Beginning with the line in which "This screenshot has height=220, width=410." appears, transcribe each line word for word until the records end. Do not include pictures.

——

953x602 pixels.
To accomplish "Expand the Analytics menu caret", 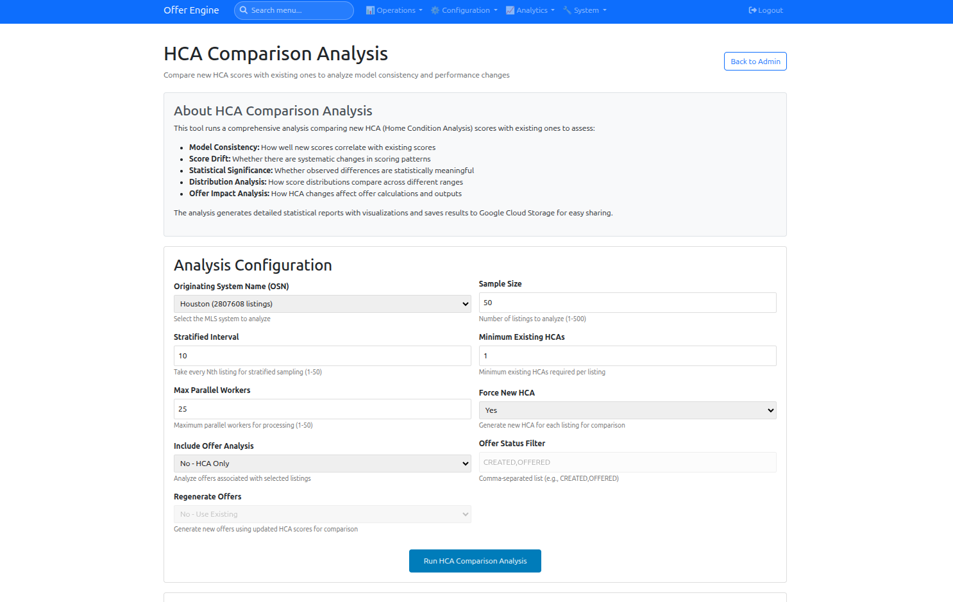I will point(552,10).
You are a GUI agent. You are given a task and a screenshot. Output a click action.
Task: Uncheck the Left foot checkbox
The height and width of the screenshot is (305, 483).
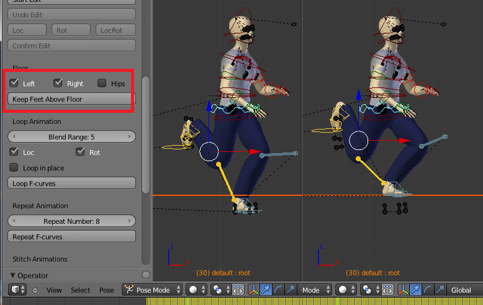(14, 83)
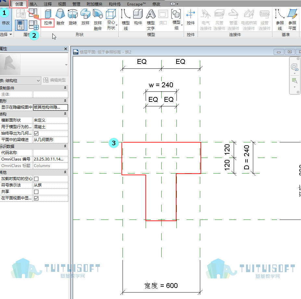This screenshot has height=299, width=301.
Task: Click the 参照平面 reference plane tool
Action: click(x=292, y=19)
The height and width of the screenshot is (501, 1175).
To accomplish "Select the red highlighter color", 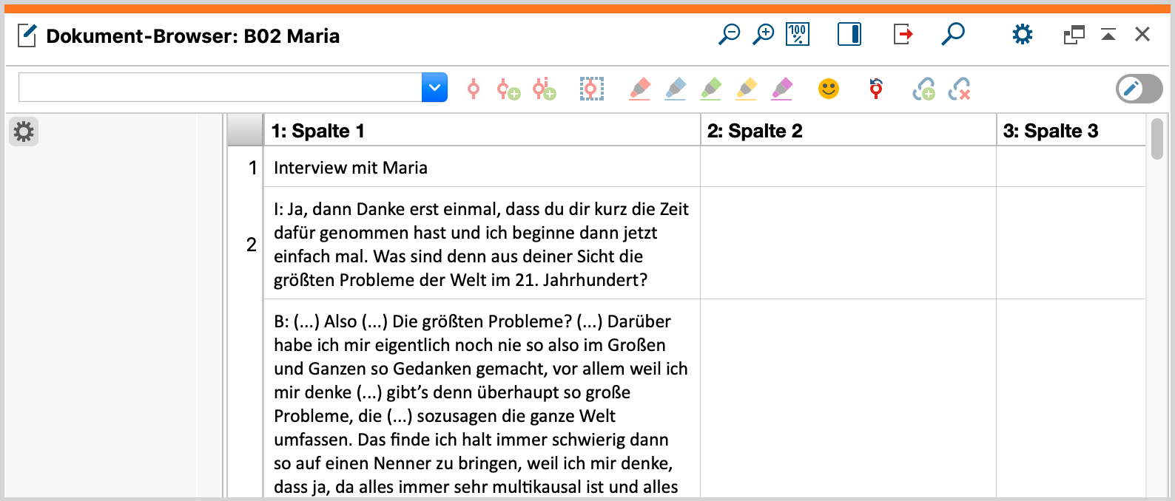I will 640,89.
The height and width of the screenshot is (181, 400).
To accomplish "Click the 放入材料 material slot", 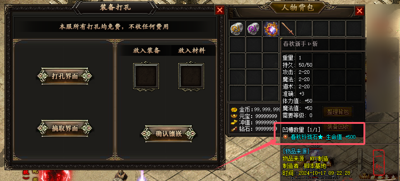I will pyautogui.click(x=191, y=76).
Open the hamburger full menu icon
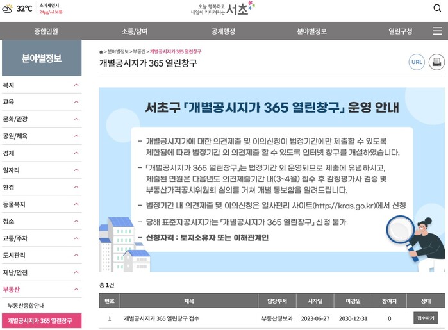448x330 pixels. click(x=436, y=31)
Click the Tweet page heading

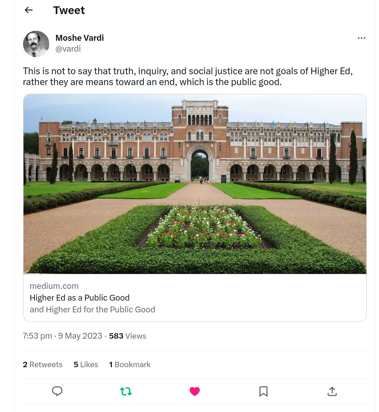click(x=69, y=10)
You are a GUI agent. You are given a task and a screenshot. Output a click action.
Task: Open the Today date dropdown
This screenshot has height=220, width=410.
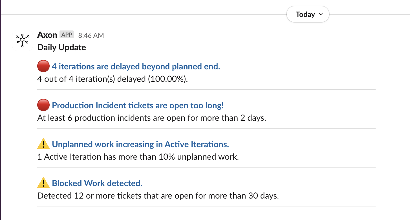point(308,14)
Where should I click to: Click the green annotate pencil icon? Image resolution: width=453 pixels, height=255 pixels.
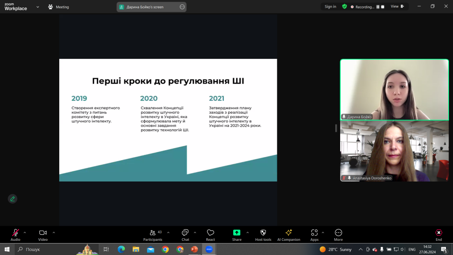click(12, 199)
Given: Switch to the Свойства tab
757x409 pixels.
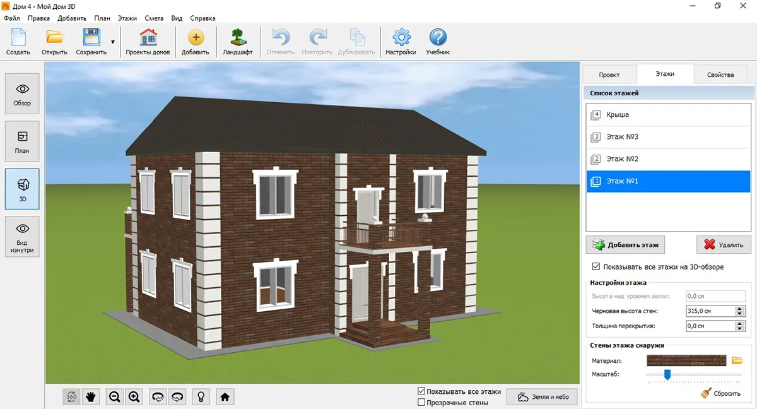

——

[Result for this task]:
This screenshot has height=220, width=410.
point(308,14)
Where should I click to: Click the green annotate pencil icon? Image resolution: width=453 pixels, height=255 pixels.
click(12, 199)
Given: Switch to the Свойства tab
757x409 pixels.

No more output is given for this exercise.